[What needs to be done]
Return the entries in full, exactly as they were written.
# # # # # # #
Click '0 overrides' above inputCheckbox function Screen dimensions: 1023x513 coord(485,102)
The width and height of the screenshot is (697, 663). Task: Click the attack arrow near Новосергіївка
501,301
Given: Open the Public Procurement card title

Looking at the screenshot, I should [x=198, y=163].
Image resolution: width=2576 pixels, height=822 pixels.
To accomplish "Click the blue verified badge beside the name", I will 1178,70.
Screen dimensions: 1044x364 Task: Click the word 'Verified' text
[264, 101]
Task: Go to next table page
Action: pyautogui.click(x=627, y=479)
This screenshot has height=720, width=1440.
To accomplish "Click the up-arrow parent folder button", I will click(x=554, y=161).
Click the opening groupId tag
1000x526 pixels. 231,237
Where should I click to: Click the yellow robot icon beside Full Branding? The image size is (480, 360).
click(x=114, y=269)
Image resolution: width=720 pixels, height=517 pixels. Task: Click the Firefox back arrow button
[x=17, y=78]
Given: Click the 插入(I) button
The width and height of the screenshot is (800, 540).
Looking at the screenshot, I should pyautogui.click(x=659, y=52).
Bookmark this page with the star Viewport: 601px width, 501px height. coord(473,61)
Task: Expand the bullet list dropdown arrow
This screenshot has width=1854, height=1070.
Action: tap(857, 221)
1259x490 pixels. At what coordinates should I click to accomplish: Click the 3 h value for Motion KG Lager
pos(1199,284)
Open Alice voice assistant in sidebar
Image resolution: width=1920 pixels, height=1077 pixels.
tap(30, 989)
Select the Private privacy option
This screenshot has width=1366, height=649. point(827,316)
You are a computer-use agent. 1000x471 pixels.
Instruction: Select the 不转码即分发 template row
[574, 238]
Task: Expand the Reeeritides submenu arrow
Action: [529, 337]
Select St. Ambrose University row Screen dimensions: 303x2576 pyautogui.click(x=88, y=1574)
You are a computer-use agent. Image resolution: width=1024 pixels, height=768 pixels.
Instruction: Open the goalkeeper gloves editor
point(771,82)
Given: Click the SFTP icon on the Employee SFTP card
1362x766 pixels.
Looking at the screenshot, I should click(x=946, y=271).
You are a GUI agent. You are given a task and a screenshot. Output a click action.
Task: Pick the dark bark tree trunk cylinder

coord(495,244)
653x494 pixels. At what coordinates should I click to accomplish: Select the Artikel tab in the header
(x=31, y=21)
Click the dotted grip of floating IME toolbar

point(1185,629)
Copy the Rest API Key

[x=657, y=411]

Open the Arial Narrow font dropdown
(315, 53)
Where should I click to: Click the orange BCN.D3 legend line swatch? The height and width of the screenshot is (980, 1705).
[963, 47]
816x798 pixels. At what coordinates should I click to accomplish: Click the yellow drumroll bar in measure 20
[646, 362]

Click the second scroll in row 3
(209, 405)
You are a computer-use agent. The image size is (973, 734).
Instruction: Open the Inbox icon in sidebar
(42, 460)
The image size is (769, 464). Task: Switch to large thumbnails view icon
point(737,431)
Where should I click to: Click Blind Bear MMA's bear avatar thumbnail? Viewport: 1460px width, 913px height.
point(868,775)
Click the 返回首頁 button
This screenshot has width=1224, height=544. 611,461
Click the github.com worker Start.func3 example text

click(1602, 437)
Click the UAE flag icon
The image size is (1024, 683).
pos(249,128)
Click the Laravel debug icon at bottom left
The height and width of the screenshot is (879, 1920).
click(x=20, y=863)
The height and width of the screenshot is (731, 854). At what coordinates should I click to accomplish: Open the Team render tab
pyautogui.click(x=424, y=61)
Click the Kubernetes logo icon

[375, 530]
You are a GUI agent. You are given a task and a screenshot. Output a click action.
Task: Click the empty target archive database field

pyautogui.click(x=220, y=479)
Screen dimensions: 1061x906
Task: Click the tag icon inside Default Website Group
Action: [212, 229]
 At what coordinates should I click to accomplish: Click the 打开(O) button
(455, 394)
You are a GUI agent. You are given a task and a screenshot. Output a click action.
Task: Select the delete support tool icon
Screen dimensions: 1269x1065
# # # # # # #
[Answer to this exercise]
Click '0 overrides' above inputCheckbox function Screen dimensions: 1023x513 coord(485,102)
The width and height of the screenshot is (697, 663). Task: Click the attack arrow near Новосергіївка
501,301
Given: Open the Public Procurement card title

Looking at the screenshot, I should [x=198, y=163].
Image resolution: width=2576 pixels, height=822 pixels.
To accomplish "Click the blue verified badge beside the name", I will 1178,70.
Screen dimensions: 1044x364 Task: Click the word 'Verified' text
[264, 101]
Task: Go to next table page
Action: pyautogui.click(x=627, y=479)
This screenshot has height=720, width=1440.
To accomplish "Click the up-arrow parent folder button", I will click(x=554, y=161).
Click the opening groupId tag
1000x526 pixels. 231,237
Where should I click to: Click the yellow robot icon beside Full Branding? The image size is (480, 360).
click(x=114, y=269)
Image resolution: width=720 pixels, height=517 pixels. Task: Click the Firefox back arrow button
[x=17, y=78]
Given: Click the 插入(I) button
The width and height of the screenshot is (800, 540).
Looking at the screenshot, I should pyautogui.click(x=659, y=52).
Bookmark this page with the star Viewport: 601px width, 501px height. coord(473,61)
Task: Expand the bullet list dropdown arrow
This screenshot has width=1854, height=1070.
Action: tap(857, 221)
1259x490 pixels. At what coordinates should I click to accomplish: Click the 3 h value for Motion KG Lager
pos(1199,284)
Open Alice voice assistant in sidebar
Image resolution: width=1920 pixels, height=1077 pixels.
tap(30, 989)
Select the Private privacy option
This screenshot has width=1366, height=649. point(827,316)
You are a computer-use agent. 1000x471 pixels.
Instruction: Select the 不转码即分发 template row
[574, 238]
Task: Expand the Reeeritides submenu arrow
Action: [529, 337]
Select St. Ambrose University row Screen dimensions: 303x2576 pyautogui.click(x=88, y=1574)
You are a computer-use agent. Image resolution: width=1024 pixels, height=768 pixels.
Instruction: Open the goalkeeper gloves editor
point(771,82)
Given: Click the SFTP icon on the Employee SFTP card
1362x766 pixels.
Looking at the screenshot, I should click(x=946, y=271).
You are a GUI agent. You are given a task and a screenshot. Output a click action.
Task: Pick the dark bark tree trunk cylinder

coord(495,244)
653x494 pixels. At what coordinates should I click to accomplish: Select the Artikel tab in the header
(x=31, y=21)
Click the dotted grip of floating IME toolbar

point(1185,629)
Copy the Rest API Key

[x=657, y=411]

Open the Arial Narrow font dropdown
(315, 53)
Where should I click to: Click the orange BCN.D3 legend line swatch? The height and width of the screenshot is (980, 1705).
[963, 47]
816x798 pixels. At what coordinates should I click to accomplish: Click the yellow drumroll bar in measure 20
[646, 362]

Click the second scroll in row 3
(209, 405)
You are a computer-use agent. The image size is (973, 734).
Instruction: Open the Inbox icon in sidebar
(42, 460)
The image size is (769, 464). Task: Switch to large thumbnails view icon
point(737,431)
Where should I click to: Click Blind Bear MMA's bear avatar thumbnail? Viewport: 1460px width, 913px height.
point(868,775)
Click the 返回首頁 button
This screenshot has width=1224, height=544. 611,461
Click the github.com worker Start.func3 example text

click(1602, 437)
Click the UAE flag icon
The image size is (1024, 683).
pos(249,128)
Click the Laravel debug icon at bottom left
The height and width of the screenshot is (879, 1920).
click(x=20, y=863)
The height and width of the screenshot is (731, 854). At what coordinates should I click to accomplish: Open the Team render tab
pyautogui.click(x=424, y=61)
Click the Kubernetes logo icon

[375, 530]
You are a GUI agent. You are given a task and a screenshot. Output a click action.
Task: Click the empty target archive database field

pyautogui.click(x=220, y=479)
Screen dimensions: 1061x906
Task: Click the tag icon inside Default Website Group
Action: [212, 229]
 At what coordinates should I click to accomplish: Click the 打开(O) button
(455, 394)
You are a GUI agent. You are given a task and a screenshot. Output a click action.
Task: Select the delete support tool icon
Screen dimensions: 1269x1065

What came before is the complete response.